Pathways to Entrepreneurship: Personal and City Predictors of Self-Employment

June 6, 2017 China Layne

Last week, I presented my study, “Pathways to Entrepreneurship: Personal and City Predictors of Self-Employment,” at the 2017 Annual Conference of the Labor and Employment Relations Association.

In May 2017, 10% of American workers were self-employed. Self-employment can be in a non-incorporated (e.g., sole proprietorship) or incorporated business, with a formalized ownership and legal structure that confers certain liability and tax advantages as well as the ability to raise capital through selling securities. Most self-employment is in non-incorporated businesses. In May 2017, 62% of self-employed workers had a non-incorporated business.

A long-standing theory to explain why workers pursue self-employment is the “push” hypothesis, namely, that unemployment prompts people into self-employment. For instance, Rissman found that young, male workers entered self-employment in response to increasing unemployment and exited self-employment during periods of economic expansion.

To test this hypothesis, I studied how personal characteristics such as human and social capital and previous employment experiences affect a person’s likelihood of being self-employment. The study uses a multinomial logistic model to consider the effect of these predictors on the likelihood of four outcomes: (1) wage employment (the reference outcome of the model), (2) unemployment, (3) self-employment in non-incorporated business, and (4) self-employment in incorporated business. I use data from the 2014-2016 Current Population Survey’s (CPS) Annual Social and Economic Supplement (ASEC) for the model.

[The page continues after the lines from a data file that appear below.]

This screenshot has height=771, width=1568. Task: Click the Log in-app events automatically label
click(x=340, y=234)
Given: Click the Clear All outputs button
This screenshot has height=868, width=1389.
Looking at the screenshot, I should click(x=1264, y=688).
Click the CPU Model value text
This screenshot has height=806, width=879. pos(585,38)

I found support for the “push” hypothesis of self-employment. The study shows that people with better employment experiences in the previous year were significantly less likely to be self-employed in a non-incorporated business in the current year. These people were more likely to be wage employees instead. For instance, people who worked full-time, full-year (working at least 35 hours a week for 50 weeks of the year) or who had health insurance through their employer in the previous year were less likely to have a non-incorporated business. Likewise, workers who had just one employer in the previous year (indicating more stable work) were less likely to have a non-incorporated business than workers who had two or more employers. Most tellingly, people who were employed at all in the previous year were much less likely than previously unemployed persons to have a non-incorporated business in the current year.

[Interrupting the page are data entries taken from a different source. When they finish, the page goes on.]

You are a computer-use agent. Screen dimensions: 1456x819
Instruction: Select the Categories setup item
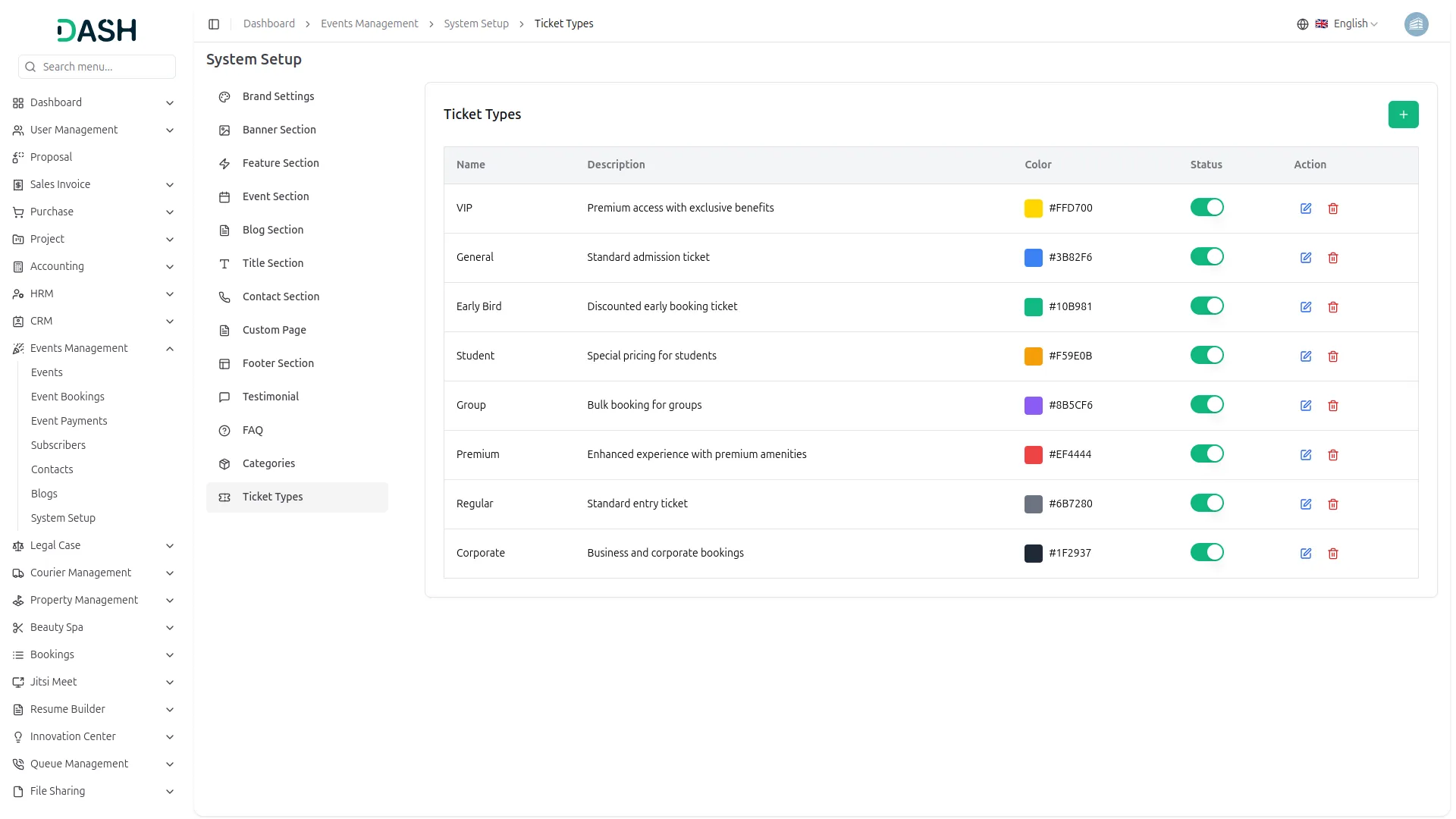point(268,463)

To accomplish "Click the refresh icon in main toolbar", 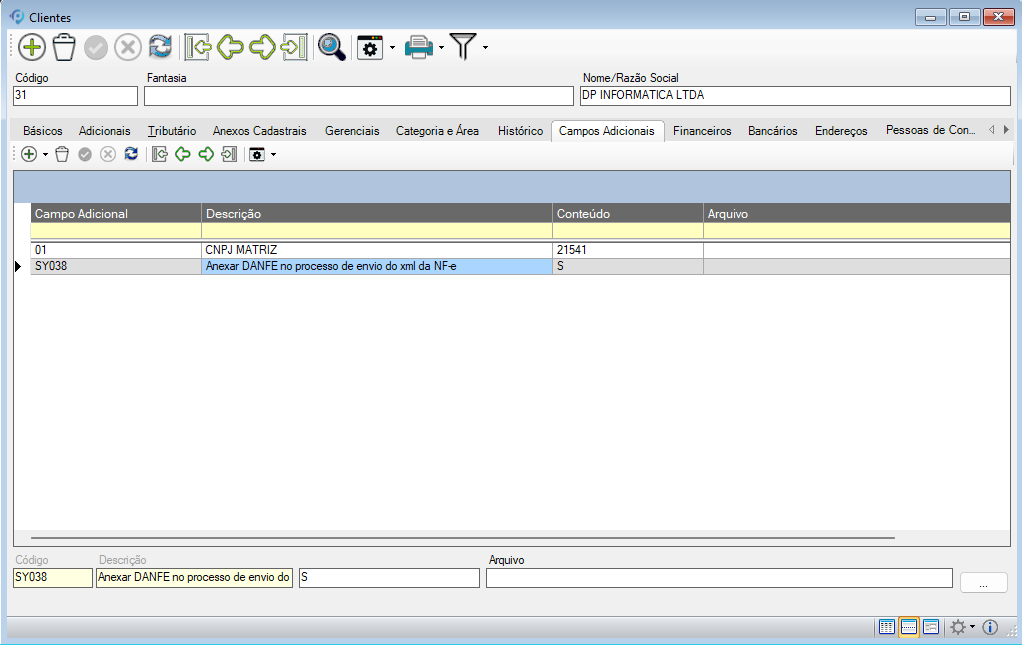I will [x=160, y=47].
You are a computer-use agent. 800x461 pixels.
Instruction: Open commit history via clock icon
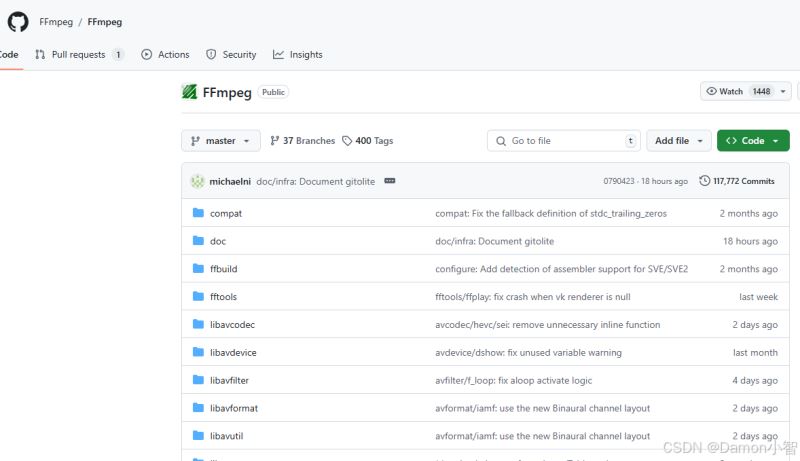pyautogui.click(x=705, y=181)
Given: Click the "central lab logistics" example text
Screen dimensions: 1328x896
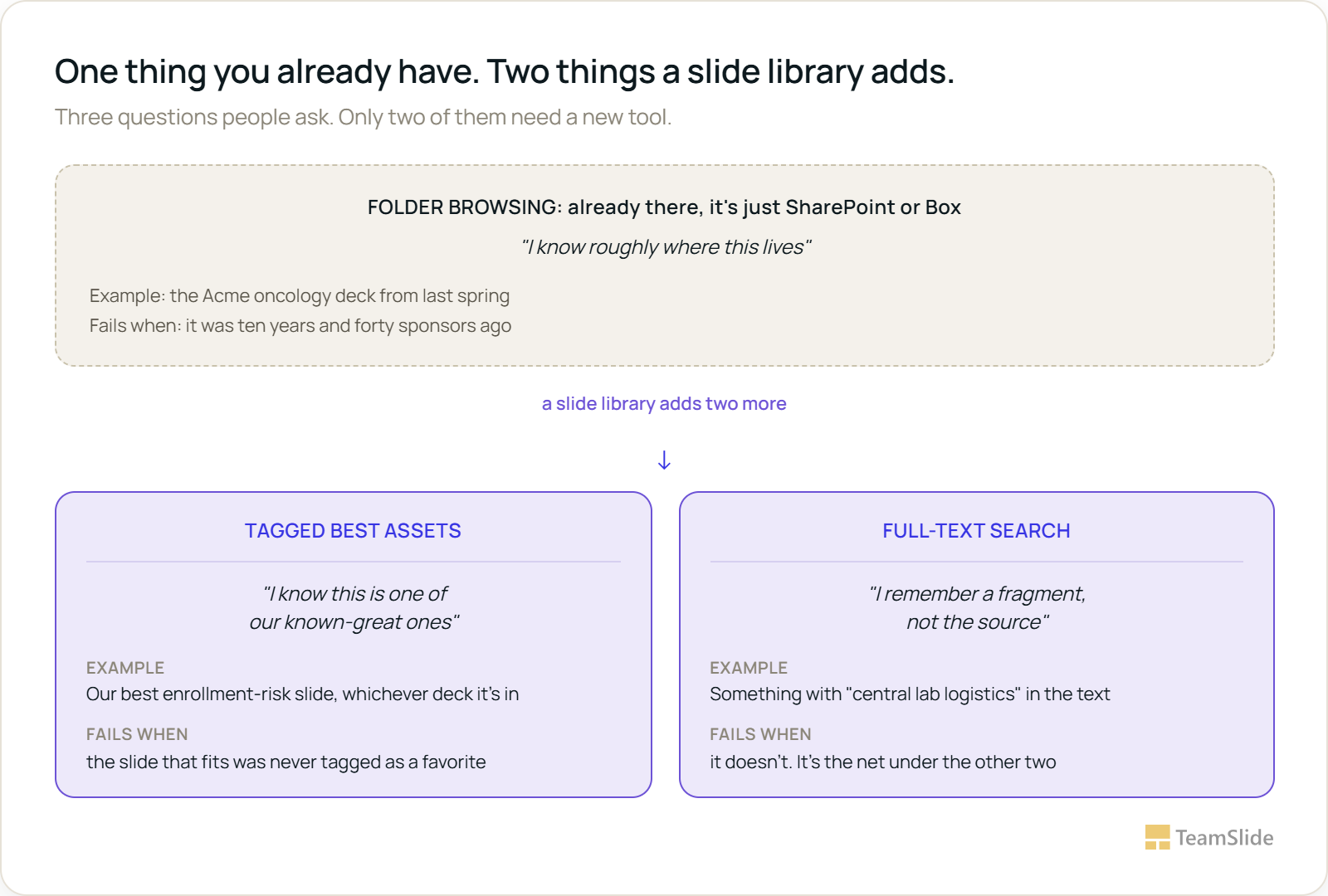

On the other hand, previous employment experience did not have much effect on a person’s likelihood of having an incorporated business. Neither previous full-time, full-year work nor the number of employers was significantly associated with having an incorporated business rather than wage employment. Likewise, being unemployed in the previous year was not significantly associated with having an incorporated business. However, workers with employer based health insurance were less likely to have an incorporated business rather than wage employment.

Examining self-employment in non-incorporated business separately from incorporated business highlights the differing ways that personal characteristics, particularly previous employment experience, affects the likelihood of being self-employed. This specification uncovers additional support for the “push” hypothesis of self-employment.